* _The task_:
Each entry below should be written out exactly as it is, with no pictures.

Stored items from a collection
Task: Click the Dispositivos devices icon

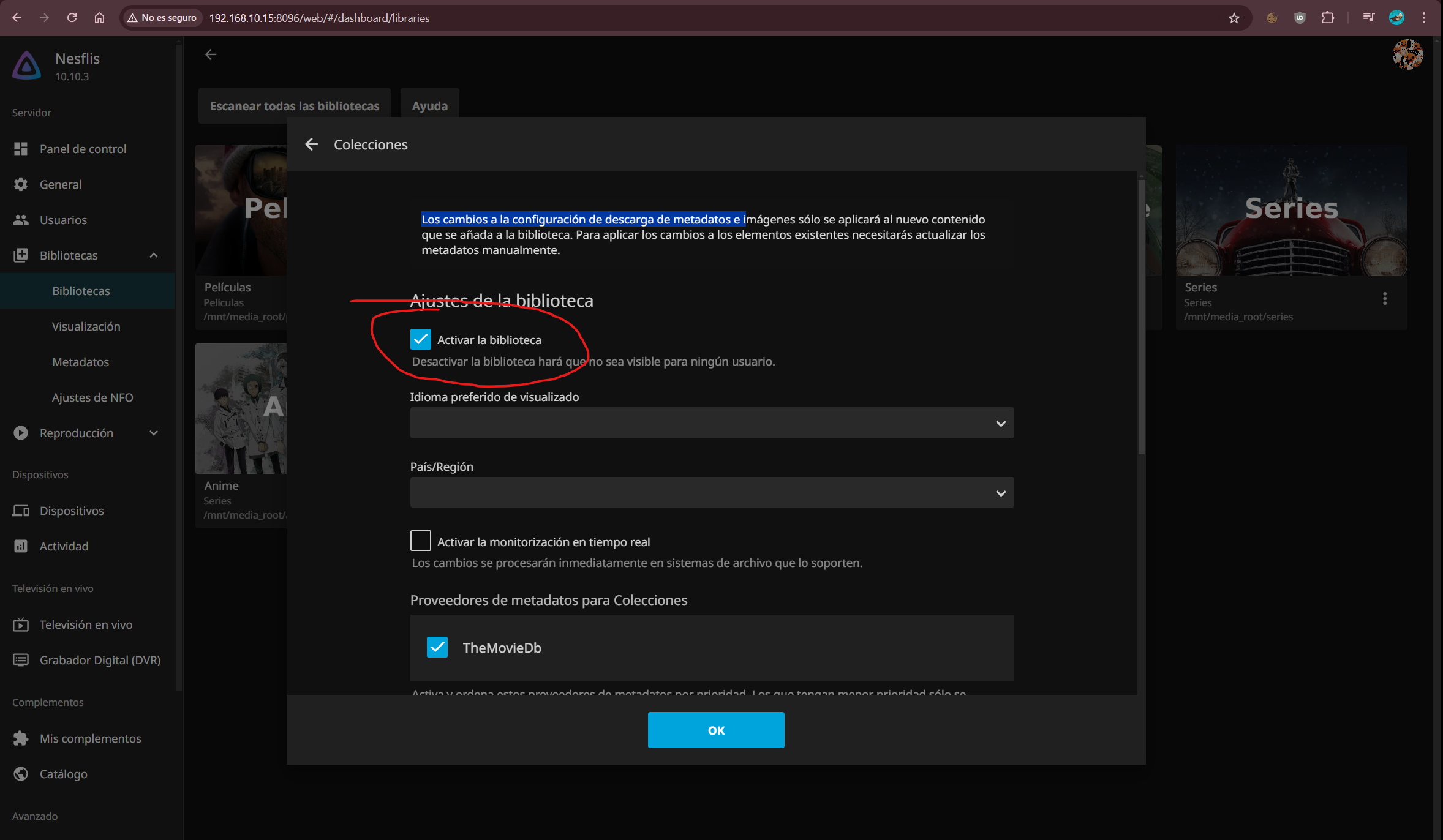Action: (x=21, y=511)
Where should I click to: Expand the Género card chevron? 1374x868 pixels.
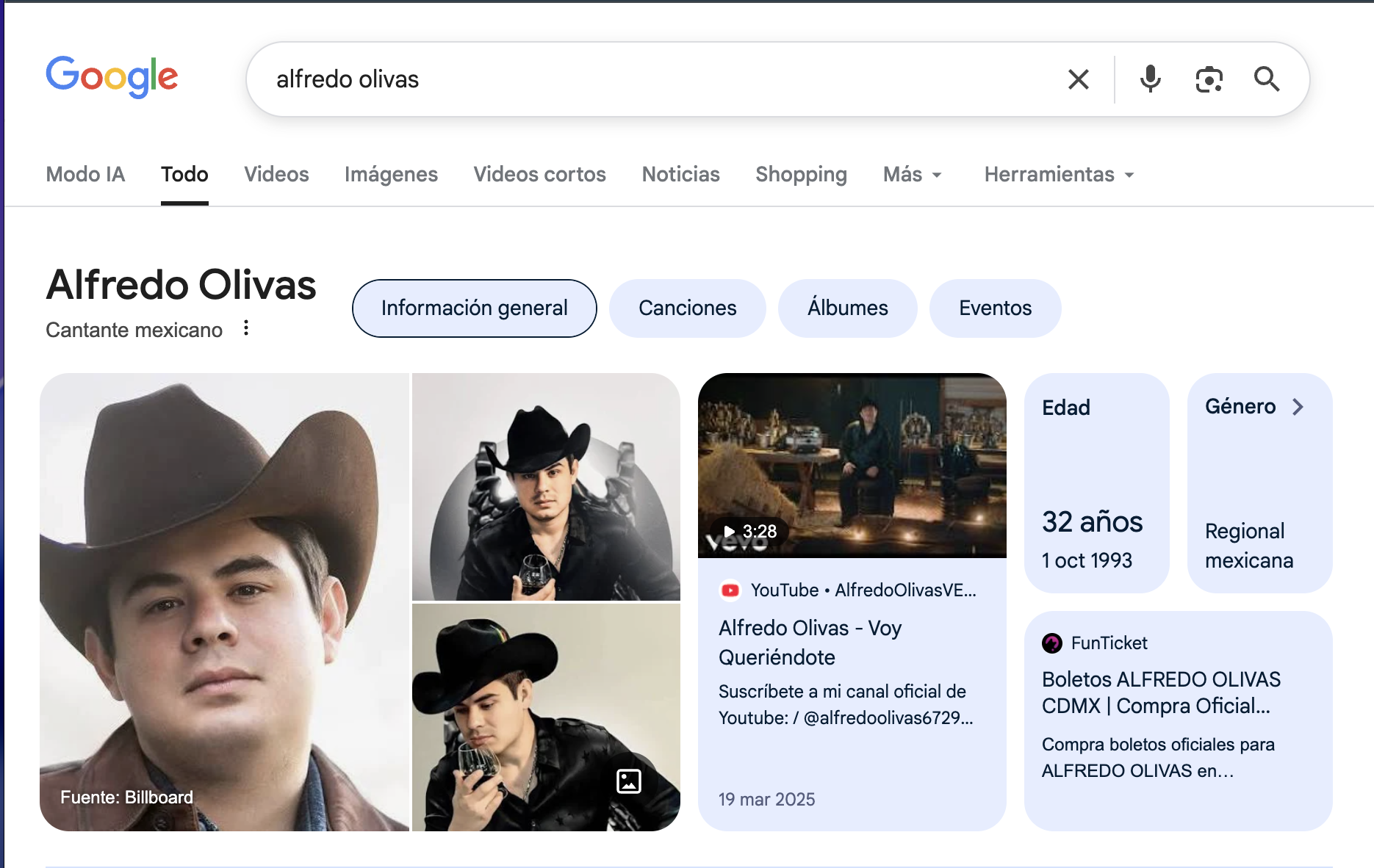pyautogui.click(x=1299, y=406)
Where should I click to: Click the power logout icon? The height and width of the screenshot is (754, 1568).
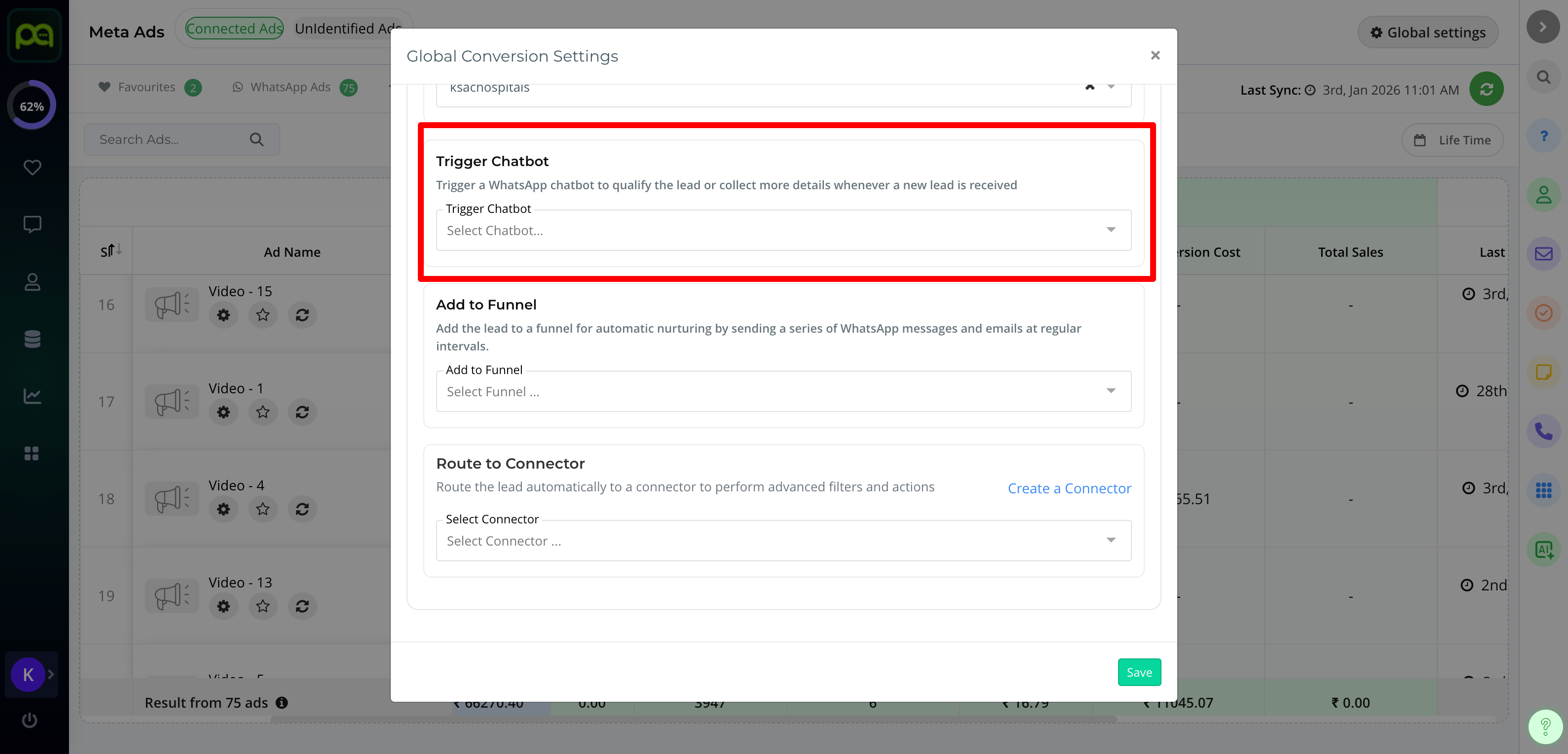click(x=29, y=720)
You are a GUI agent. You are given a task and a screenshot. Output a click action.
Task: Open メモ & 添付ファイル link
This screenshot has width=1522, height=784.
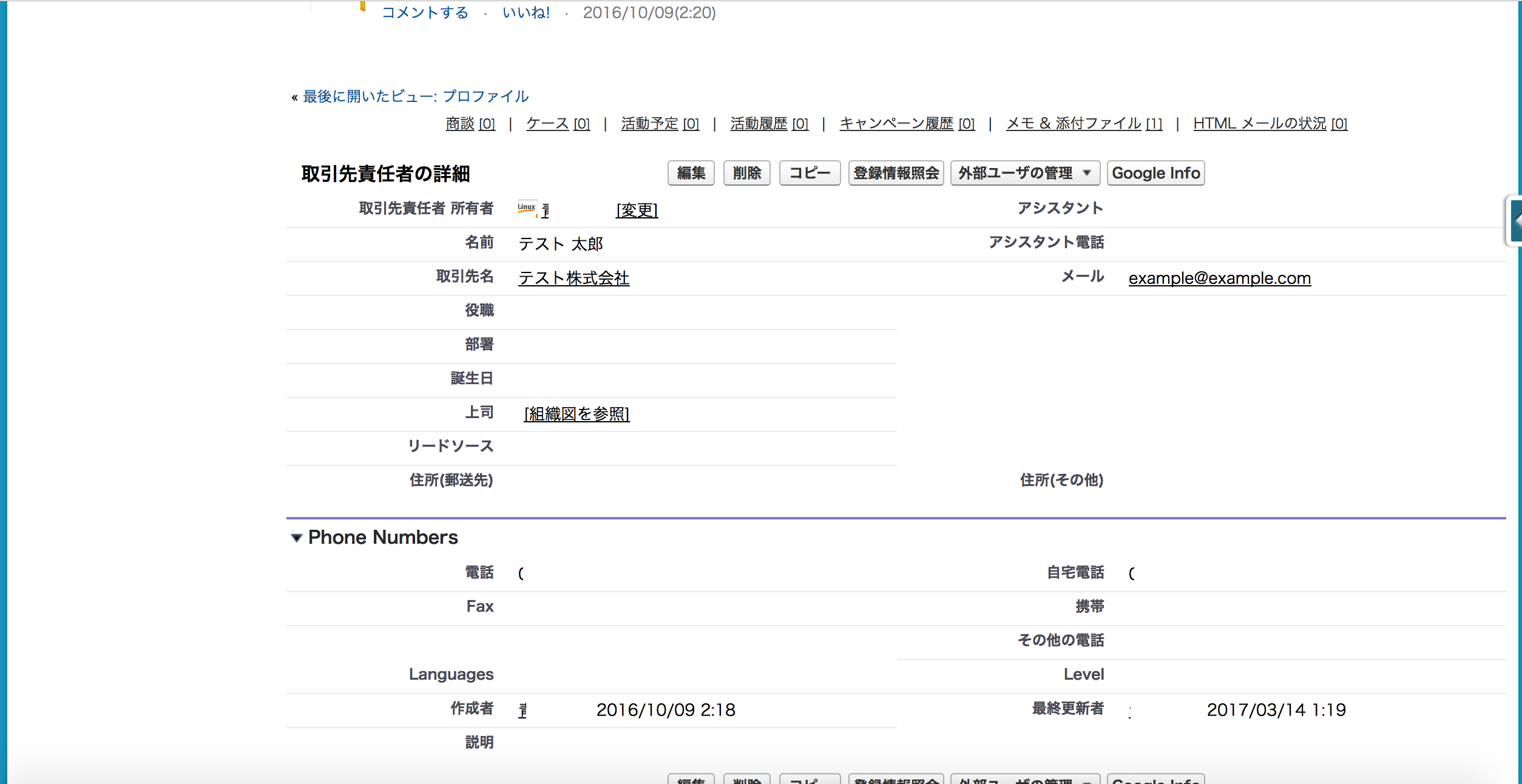click(x=1073, y=123)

* _Result for this exercise_:
Task: Click the Dispositivos devices icon

Action: (x=21, y=511)
Where should I click to: Expand the Género card chevron? 1374x868 pixels.
pyautogui.click(x=1299, y=406)
Where should I click to: Click the power logout icon? The height and width of the screenshot is (754, 1568).
click(x=29, y=720)
You are a GUI agent. You are given a task and a screenshot. Output a click action.
Task: Open メモ & 添付ファイル link
This screenshot has width=1522, height=784.
click(x=1073, y=123)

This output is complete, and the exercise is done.